Can a Christian be depressed?
About a couple of years ago, I found myself in the midst of a serious bout of depression. I had run into a series of devastating setbacks in my life, and looking back now, I found that the past eight years had been eight very different types of life circumstance for me, involving, among other things, separation from my love ones, death of my mom, loss of a business to trusted business partners, loss of major source of income and in many ways of control over life's events. Although both my wife and I held on to the belief that God is in control of our lives, and even though we were bouyed by the promises found in His Word, for instance, Gen 50:20,21:
"20 You intended to harm me, but God intended it for good to accomplish what is now being done, the saving of many lives. 21 So then, don't be afraid. I will provide for you and your children." And he reassured them and spoke kindly to them. "
and Jer 29:13:
"11 For I know the plans I have for you," declares the LORD , "plans to prosper you and not to harm you, plans to give you hope and a future. "
...and even though we experienced time and again, His intervention and providence, I couldn't help but found myself slipping in my depression.
It hit me the hardest, when a trusted Christian friend to whom I confided about my despair, fears and anxiety decided to do me a favor by writing me an e-mail admonishing me to lose my attitude, for and I quote "being depressed amounts to sin for it is not of faith". I struggled with that a lot. I knew from where my friend was coming. I appreciated his brotherly concern. I felt his kindred spirits and even his biblical stance. Yet, I realized that I was no where near perfect mental health. So, I asked, am I wallowing in my depression? Am I deliberately sinning against God? Am I throwing away my faith in Him?
Then I re-read Psalm 42 and 43, and found solace in King David's own despair, darkness of the soul and cries of desperation. I found in this psalm (for it was one psalm orginally), sparks of hope as well as a way out of the downward spirals of depression, despair, destitution, discouragement and darkness. I found the remedy that can lift me out of the mire of destruction, and yet, I found no quick answers. For as the Psalm shows, even though David knew how to get in touch with the One who can rescue him, yet he found himself trapped in the depths of devastating emotional turmoil. Nevertheless, the Psalm gave me hope, and it also gave me empowerment to be depressed. I had the license to be depressed and I felt free! I felt that even as I allowed myself to be depressed, and as I acknowledged my own emotional upheaval, I am then able to reach out to the Balm of the Holy Spirit and allow Him to wash over me with the soothing embrace of the All-Empathizing One.

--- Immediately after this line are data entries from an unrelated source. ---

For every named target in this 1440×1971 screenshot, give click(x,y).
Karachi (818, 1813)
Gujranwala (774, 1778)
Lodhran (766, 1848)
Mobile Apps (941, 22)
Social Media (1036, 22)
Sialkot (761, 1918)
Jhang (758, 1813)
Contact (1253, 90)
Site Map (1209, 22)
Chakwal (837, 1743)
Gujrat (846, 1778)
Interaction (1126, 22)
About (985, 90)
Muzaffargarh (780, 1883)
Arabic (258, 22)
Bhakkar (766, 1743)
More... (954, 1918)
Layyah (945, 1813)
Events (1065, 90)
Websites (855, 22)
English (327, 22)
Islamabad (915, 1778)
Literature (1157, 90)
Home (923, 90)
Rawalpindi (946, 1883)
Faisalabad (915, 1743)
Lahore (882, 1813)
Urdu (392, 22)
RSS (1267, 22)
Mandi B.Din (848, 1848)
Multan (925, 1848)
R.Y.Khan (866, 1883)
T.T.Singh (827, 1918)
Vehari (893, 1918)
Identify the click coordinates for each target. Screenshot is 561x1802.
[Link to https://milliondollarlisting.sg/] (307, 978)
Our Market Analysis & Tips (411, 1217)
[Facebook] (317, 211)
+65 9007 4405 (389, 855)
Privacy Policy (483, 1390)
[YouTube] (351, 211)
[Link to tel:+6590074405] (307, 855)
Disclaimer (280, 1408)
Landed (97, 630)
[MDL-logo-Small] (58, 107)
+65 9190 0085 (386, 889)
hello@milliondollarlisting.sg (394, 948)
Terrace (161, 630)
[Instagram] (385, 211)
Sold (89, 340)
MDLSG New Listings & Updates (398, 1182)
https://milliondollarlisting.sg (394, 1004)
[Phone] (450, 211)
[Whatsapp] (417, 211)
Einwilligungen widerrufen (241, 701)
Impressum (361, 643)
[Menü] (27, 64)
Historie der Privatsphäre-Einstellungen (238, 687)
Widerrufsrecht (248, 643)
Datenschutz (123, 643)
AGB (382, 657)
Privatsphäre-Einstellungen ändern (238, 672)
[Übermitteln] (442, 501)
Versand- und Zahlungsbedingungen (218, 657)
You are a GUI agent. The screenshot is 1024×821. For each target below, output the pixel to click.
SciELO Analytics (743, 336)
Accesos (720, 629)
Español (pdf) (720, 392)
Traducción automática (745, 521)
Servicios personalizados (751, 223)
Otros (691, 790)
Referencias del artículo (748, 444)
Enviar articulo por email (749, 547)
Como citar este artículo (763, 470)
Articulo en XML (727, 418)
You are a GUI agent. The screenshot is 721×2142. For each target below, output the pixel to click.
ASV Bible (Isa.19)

Recently, I was encouraged to seek counselling. I found that I am clinically depressed, and that it is a physical ailment. In fact, through therapy I have come to realize that I have been depressed most of my life, and that I have not learned that life can be any different. I am glad that I went to therapy and I am pleased that I am on the road to recovery. Although the journey towards recovery is going to be rough, and it won't be easy, I am glad that I have at least made some small steps towards this journey. Most of all, I am so glad that God accepts me in my depressed state, and that Christ died for the pain that has caused me to be in this state. I can claim His victory and I can learn from Him and grow as I let Him teach me and empower me to be the kind of person that He has come to free me to be.